Does the existence of evil call into doubt the existence of God? Show me the argument. Philosophy starts with questions, but attempts at answers are just as important, and these answers require reasoned argument. Cutting through dense philosophical prose, 100 famous and influential arguments are presented in their essence, with premises, conclusions and logical form plainly identified. Key quotations provide a sense of style and approach. Just the Arguments is an invaluable one-stop argument shop. A concise, formally structured summation of 100 of the most important arguments in Western philosophy The first book of its kind to present the most important and influential philosophical arguments in a clear premise/conclusion format, the language that philosophers use and students are expected to know Offers succinct expositions of key philosophical arguments without bogging them down in commentary Translates difficult texts to core arguments Designed to provides a quick and compact reference to everything from Aquinas’ “Five Ways” to prove the existence of God, to the metaphysical possibilities of a zombie world


Good Reasons

Good Reasons

Author: Lester Faigley

Publisher: Pearson

Published: 2015

Total Pages: 0

ISBN-13: 9780321906748

DOWNLOAD EBOOK

Engaging and accessible to all students, Good Reasons is a brief, highly readable introduction to argument by two of the country's foremost rhetoricians.
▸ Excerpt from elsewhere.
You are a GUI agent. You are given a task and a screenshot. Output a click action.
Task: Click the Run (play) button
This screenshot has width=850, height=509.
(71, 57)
Great Books, Bad Arguments

Great Books, Bad Arguments

Author: W. G. Runciman

Publisher: Princeton University Press

Published: 2010-02-21

Total Pages: 137

ISBN-13: 0691144761

DOWNLOAD EBOOK

Uniquely bringing together three different texts, Runciman (Trinity College, U. of Cambridge, UK) elucidates the problems with arguments in Plato's Republic, Hobbes's Leviathan, and Marx's Communist Manifesto, although they are viewed as great books. He focuses on passages that relate to ways to achieve and sustain harmony and order in human societies, and the mistakes they make in their arguments in similar areas. There is no index.


300 Arguments

300 Arguments

Author: Sarah Manguso

Publisher: Graywolf Press

Published: 2017-02-07

Total Pages: 105

ISBN-13: 1555979599

DOWNLOAD EBOOK

A brilliant and exhilarating sequence of aphorisms from one of our greatest essayists There will come a time when people decide you’ve had enough of your grief, and they’ll try to take it away from you. Bad art is from no one to no one. Am I happy? Damned if I know, but give me a few minutes and I’ll tell you whether you are. Thank heaven I don’t have my friends’ problems. But sometimes I notice an expression on one of their faces that I recognize as secret gratitude. I read sad stories to inoculate myself against grief. I watch action movies to identify with the quick-witted heroes. Both the same fantasy: I’ll escape the worst of it. —from 300 Arguments A “Proustian minimalist on the order of Lydia Davis” (Kirkus Reviews), Sarah Manguso is one of the finest literary artists at work today. To read her work is to witness acrobatic acts of compression in the service of extraordinary psychological and spiritual insight. 300 Arguments, a foray into the frontier of contemporary nonfiction writing, is at first glance a group of unrelated aphorisms. But, as in the work of David Markson, the pieces reveal themselves as a masterful arrangement that steadily gathers power. Manguso’s arguments about desire, ambition, relationships, and failure are pithy, unsentimental, and defiant, and they add up to an unexpected and renegade wisdom literature.